Good Thursday afternoon, everyone. We’re always asking for less doom and gloom and more good news. Today’s top story is a situation full of wins for a traditionally underserved Chicago neighborhood. A neighborhood group received the final funding they need for a $32 million brownfield revamp that combines urban gardening, biofuel, compost, food desert mitigation, and environmental justice. I spoke with a project organizer and a biogas industry leader about the technologies involved, what this means for the neighborhood and Chicago, and what it means for this technology in the Midwest. Details after today’s tech headlines.
Today’s headlines:
🚌 TRANSPORTATION:
- IndyGo, the Indianapolis Public Transportation Corp., is partnering with Indianapolis-based Allison Transmission to add 27 hybrid buses to the city’s fleet, reports the Indianapolis Star. The partners say the technology will improve fuel efficiency up to 25% compared with diesel-fueled buses. The agency already has 15 hybrid and 52 electric buses.
- An Iowa State University student who landed a summer internship with Tesla used her mechanical engineering skills for developing a more fuel-efficient snowmobile engine design for the SAE Clean Snowmobile Challenge.
***SPONSORED LINK: Minnesota heating tech startup 2040 Energy wants your opinion. Click here to take our survey and help shape the future of clean energy heating!***
🛢️ BIOFUEL: Biotech company White Dog Labs acquired the Central MN Renewables facility in Little Falls, Minnesota, which used to produce ethanol but closed last year, reports the Minneapolis/St. Paul Business Journal. White Dog develops sustainable food technology such as methods for feeding fish in aquaculture facilities.
🔬 RESEARCH: Scientists with Ames Laboratory discovered a carbon-based catalyst that eliminates the use of precious metals for molecule-splitting processes. This method could be more efficient and cost-effective for a variety of industries, including manufacturing biofuels and fuel cells.
💻 VIRTUAL EVENT: This year’s National Solar Tour will be fully virtual and takes place September 28-October 4. Organizers are specifically looking for local open house and solar tour hosts in North Dakota and South Dakota.
Now, back to the project in Chicago’s Auburn Gresham neighborhood, which recently received the final $13 million it needed to move forward with the $32 million brownfield transformation that will foster economic development while diverting food waste from landfill and producing renewable energy.
- Urban Growers Collective initiated the project, which is expected to be completed in 2022. It is comprised of indoor and outdoor urban farming — including 13,000 square feet of greenhouse space — to produce about 26,000 pounds of food each year. The food will be distributed throughout the community, which is considered a food desert.
- Green Era Sustainability will manage the on-site anaerobic digestion facility. It is expected to process 85,000 pounds of food waste and organic material each year, which will be turned into compost for use in the urban garden and throughout the community.

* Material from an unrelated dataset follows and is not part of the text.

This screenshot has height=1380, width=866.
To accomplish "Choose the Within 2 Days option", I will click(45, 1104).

The facility also will produce renewable natural gas from the food waste, which BP will sell.
- The circular economy project is lauded for creating jobs and advancing environmental justice in a traditionally underserved neighborhood that has disproportionately suffered the impacts of decades of disinvestment and industrial pollution.
Fun fact: The idea for the project came about because of the Urban Growers Collective’s need for more compost for the community gardens it oversees in Chicago’s disadvantaged neighborhoods. “The energy was almost a byproduct, at least initially,” Green Era Sustainability Co-Founder and CEO Jason Feldman told me. “This truly is closed loop. We’re trying to demonstrate how to do an urban circular economy … and working together [with partners] to make a campus that adds value to the community.”

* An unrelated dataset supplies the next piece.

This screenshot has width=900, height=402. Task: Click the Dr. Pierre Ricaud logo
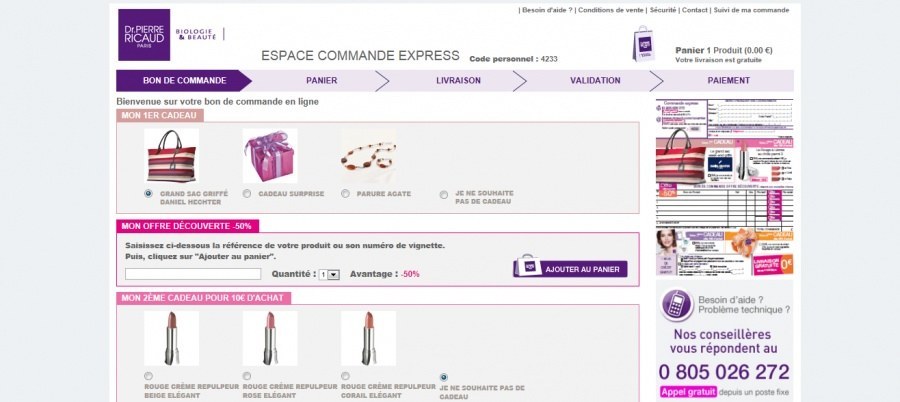(x=144, y=34)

Industry perspective: Anaerobic digesters that produce renewable natural gas typically are located in rural, not urban, areas because of land costs, biomass availability, and neighbor complaints about odors. The Chicago facility will operate at a negative pressure to prevent odors from escaping to the outside. It will contain cutting-edge processing technology and is expected to reduce energy costs over time.
Organizers and advocates say this is a progressive project that, if successful in Chicago, holds potential for replication throughout the Midwest. I spoke with American Biogas Council Executive Director Patrick Serfass about the significance of this project.

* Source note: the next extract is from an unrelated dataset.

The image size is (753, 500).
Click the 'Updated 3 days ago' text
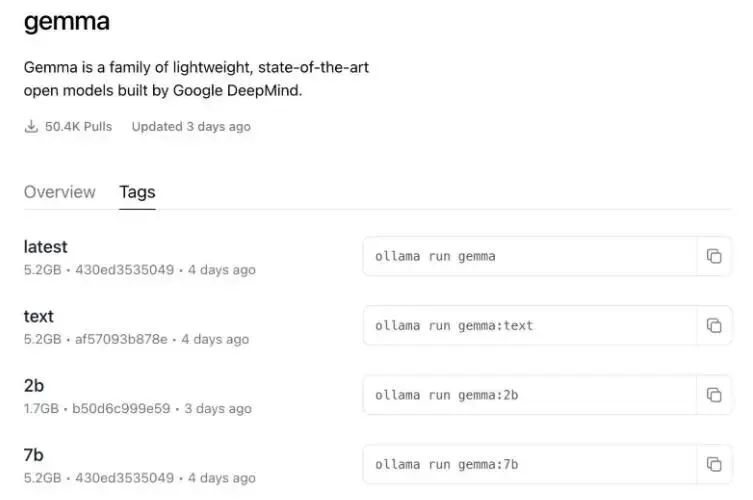coord(191,127)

“The potential here is to provide a hub of recycling while making the soil healthier to grow food and help people living in food deserts, with the benefit of renewable energy on the side,” he said. “If they can show that this is successful in Chicago, why wouldn’t other businesses try to replicate this?”
Out of 2,200 biogas facilities currently operating in the United States, about 1,300 are at wastewater facilities, 200 are at farms to process organic material and manure, and only about 70 are food waste recycling systems like the Chicago facility will be, he said.
“This is certainly an area that has potential for incredible growth. … There is the potential across the industry for almost 15,000 new systems,” Serfass said, noting that the Midwest’s access to biomass from both agriculture and cities’ untapped organic waste streams makes it ripe for housing future anaerobic digestion facilities.